=== SUPPLIED RECORDS ===

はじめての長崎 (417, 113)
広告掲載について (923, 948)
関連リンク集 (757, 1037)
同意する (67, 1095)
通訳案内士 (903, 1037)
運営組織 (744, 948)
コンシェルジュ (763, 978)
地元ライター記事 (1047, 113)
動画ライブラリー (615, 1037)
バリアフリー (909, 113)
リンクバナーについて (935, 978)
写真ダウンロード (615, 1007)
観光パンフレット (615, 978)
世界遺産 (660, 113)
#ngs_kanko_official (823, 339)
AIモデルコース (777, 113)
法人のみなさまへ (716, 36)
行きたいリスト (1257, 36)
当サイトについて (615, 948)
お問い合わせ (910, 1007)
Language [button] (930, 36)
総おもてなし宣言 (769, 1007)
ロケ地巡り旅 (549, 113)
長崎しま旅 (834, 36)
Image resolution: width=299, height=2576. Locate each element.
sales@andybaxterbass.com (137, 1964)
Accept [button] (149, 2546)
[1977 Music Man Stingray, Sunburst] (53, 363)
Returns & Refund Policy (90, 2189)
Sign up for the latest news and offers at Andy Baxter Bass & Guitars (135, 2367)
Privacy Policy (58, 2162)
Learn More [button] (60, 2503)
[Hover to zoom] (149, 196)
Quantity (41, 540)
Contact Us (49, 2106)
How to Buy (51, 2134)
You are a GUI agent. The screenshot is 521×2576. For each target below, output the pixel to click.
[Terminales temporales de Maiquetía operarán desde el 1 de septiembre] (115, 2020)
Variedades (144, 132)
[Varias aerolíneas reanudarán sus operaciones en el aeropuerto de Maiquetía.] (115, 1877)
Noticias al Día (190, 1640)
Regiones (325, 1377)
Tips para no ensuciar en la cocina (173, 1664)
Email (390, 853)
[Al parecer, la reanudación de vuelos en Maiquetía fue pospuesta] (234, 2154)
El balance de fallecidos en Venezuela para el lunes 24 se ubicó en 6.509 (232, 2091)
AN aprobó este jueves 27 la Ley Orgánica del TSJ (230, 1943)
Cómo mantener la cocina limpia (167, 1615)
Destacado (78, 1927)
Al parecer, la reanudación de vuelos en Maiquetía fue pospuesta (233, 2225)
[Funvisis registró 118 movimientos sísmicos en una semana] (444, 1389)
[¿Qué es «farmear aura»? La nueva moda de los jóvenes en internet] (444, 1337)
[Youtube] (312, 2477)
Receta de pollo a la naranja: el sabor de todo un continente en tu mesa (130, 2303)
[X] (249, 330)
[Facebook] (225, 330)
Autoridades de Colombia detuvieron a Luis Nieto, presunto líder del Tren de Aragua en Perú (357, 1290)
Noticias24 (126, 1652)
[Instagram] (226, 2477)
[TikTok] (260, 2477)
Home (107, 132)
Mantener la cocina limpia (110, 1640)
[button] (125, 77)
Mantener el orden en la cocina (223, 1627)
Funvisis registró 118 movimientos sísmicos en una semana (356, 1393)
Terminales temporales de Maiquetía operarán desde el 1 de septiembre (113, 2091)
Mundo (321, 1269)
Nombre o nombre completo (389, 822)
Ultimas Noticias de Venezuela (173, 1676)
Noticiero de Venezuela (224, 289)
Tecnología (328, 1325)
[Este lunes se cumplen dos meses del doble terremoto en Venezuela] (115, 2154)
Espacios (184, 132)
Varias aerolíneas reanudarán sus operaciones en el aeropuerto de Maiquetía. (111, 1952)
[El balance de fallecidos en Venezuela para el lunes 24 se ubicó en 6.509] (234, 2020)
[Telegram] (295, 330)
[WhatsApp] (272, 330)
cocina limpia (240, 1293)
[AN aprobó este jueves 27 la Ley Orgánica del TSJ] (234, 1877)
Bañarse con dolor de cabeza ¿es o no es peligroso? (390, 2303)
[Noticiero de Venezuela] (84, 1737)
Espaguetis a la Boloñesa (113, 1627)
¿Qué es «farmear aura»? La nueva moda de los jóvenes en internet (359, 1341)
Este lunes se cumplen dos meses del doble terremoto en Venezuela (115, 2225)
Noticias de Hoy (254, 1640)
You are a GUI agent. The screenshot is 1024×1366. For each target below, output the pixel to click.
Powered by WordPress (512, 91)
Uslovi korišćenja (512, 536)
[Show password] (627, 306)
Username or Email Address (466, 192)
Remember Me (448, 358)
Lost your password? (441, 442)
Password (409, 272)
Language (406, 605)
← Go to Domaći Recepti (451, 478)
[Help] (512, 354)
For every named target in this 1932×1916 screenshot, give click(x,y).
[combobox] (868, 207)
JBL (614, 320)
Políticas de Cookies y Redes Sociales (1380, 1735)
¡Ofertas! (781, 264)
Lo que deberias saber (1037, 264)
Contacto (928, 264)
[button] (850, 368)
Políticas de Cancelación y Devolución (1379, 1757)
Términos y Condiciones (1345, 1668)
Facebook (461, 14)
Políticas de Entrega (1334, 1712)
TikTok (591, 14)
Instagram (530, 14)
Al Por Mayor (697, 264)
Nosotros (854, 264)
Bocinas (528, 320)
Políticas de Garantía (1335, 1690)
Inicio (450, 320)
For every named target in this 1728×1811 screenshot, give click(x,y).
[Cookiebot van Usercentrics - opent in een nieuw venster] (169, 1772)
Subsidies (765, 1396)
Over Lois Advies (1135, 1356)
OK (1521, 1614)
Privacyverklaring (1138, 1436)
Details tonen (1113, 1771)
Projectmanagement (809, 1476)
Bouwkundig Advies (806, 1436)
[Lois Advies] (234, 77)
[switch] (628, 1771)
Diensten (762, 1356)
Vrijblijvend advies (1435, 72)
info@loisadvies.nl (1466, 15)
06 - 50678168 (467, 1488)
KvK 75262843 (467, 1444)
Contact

===

The lines to copy run from the first line of the entries to the line containing "[Al parecer, la"; copy them exactly and output nothing else.

はじめての長崎 (417, 113)
広告掲載について (923, 948)
関連リンク集 (757, 1037)
同意する (67, 1095)
通訳案内士 (903, 1037)
運営組織 (744, 948)
コンシェルジュ (763, 978)
地元ライター記事 (1047, 113)
動画ライブラリー (615, 1037)
バリアフリー (909, 113)
リンクバナーについて (935, 978)
写真ダウンロード (615, 1007)
観光パンフレット (615, 978)
世界遺産 (660, 113)
#ngs_kanko_official (823, 339)
AIモデルコース (777, 113)
法人のみなさまへ (716, 36)
行きたいリスト (1257, 36)
当サイトについて (615, 948)
お問い合わせ (910, 1007)
Language [button] (930, 36)
総おもてなし宣言 (769, 1007)
ロケ地巡り旅 (549, 113)
長崎しま旅 (834, 36)
Image resolution: width=299, height=2576. Locate each element.
sales@andybaxterbass.com (137, 1964)
Accept [button] (149, 2546)
[1977 Music Man Stingray, Sunburst] (53, 363)
Returns & Refund Policy (90, 2189)
Sign up for the latest news and offers at Andy Baxter Bass & Guitars (135, 2367)
Privacy Policy (58, 2162)
Learn More [button] (60, 2503)
[Hover to zoom] (149, 196)
Quantity (41, 540)
Contact Us (49, 2106)
How to Buy (51, 2134)
You are a GUI agent. The screenshot is 521×2576. For each target below, output the pixel to click.
[Terminales temporales de Maiquetía operarán desde el 1 de septiembre] (115, 2020)
Variedades (144, 132)
[Varias aerolíneas reanudarán sus operaciones en el aeropuerto de Maiquetía.] (115, 1877)
Noticias al Día (190, 1640)
Regiones (325, 1377)
Tips para no ensuciar en la cocina (173, 1664)
Email (390, 853)
[Al parecer, la reanudación de vuelos en Maiquetía fue pospuesta] (234, 2154)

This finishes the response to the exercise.